ホテルニューオータニに40年もいらっしゃったというのがなるほど、こうなるか。こうなるよね、と納得いきます。
手抜きなく、どれもきちんとした料理。それが1000円札1枚とちょいちょいというのはいけない。もったいない。そういうのがなんだか嬉しくなってしまい、調子に乗って持ち帰りも頼んでしまいました。
選んだのはカレーではなく酒のつまみになるようなもの。猪カツを頂いて帰ることになりました。いやね、。生意気を言うわけではなく、心からなんですが、もう少しお金を落としたかったんですよ。何もかもが安すぎるから。こんなに手の込んだものがなぜ、と頭を抱えるようなお値段。もっとお金使わないと。
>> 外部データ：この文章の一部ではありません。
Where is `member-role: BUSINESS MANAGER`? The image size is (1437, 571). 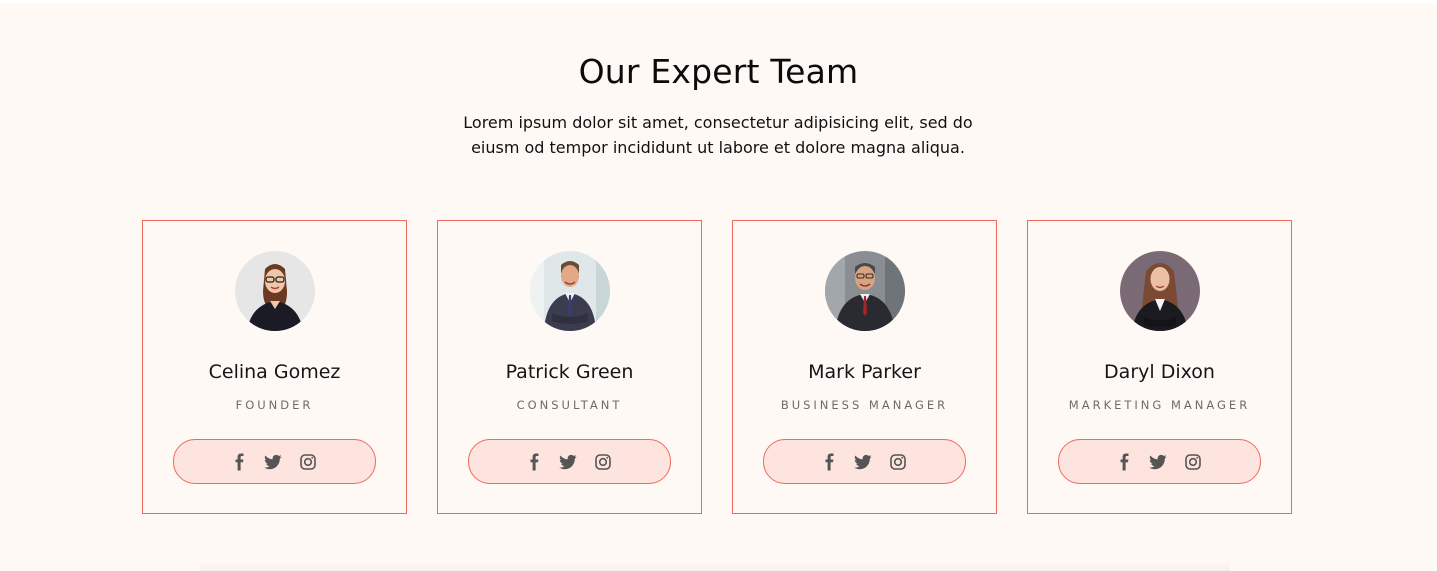 member-role: BUSINESS MANAGER is located at coordinates (864, 405).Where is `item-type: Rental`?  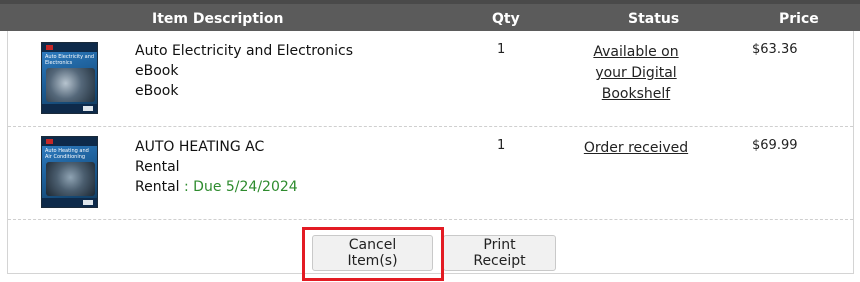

そして追加でお願いしたものがまた、安すぎる。うーん、悩ましきループに陥ってしまう。
持ち帰ってお酒を飲みました。
猪カツ
軽やかな旨味としっかりした、かたいのとは違う歯応えと。余計な調味料要らずで美味しく食べられます。後味に残る香り風味が豚と少し違うように感じるのは先入観でしょうか。クセもなく美味しいよいもので、なるほどあのカレーソースに合わせると楽しいものになるだろうと想像できます。他にも鹿肉を使ったものもあったよ。
生ハム
しっかりした食感の旨味強い生ハム。しっとり感と噛んでいく中あふれる旨味で酒が進み、その役割を果たして有り余る。ああ、これたまらんなあ。
鴨のロースト
うわーこれおいしい、と深夜に思わず呟きました。まろやかで、脂がしっかり乗っていて、舌触りも官能的な厚みある鴨ロースト。これは絶品だな。高級なステーキのニュアンスに似ると感じます。
お陰で深夜、大いにワインが進みました。久しぶりにお家で飲んだなあ。
食べに行ってお土産も買う、は楽しいことだね。部屋にまっすぐ帰れるときは忘れず実践しよう。またお邪魔しないとなあ。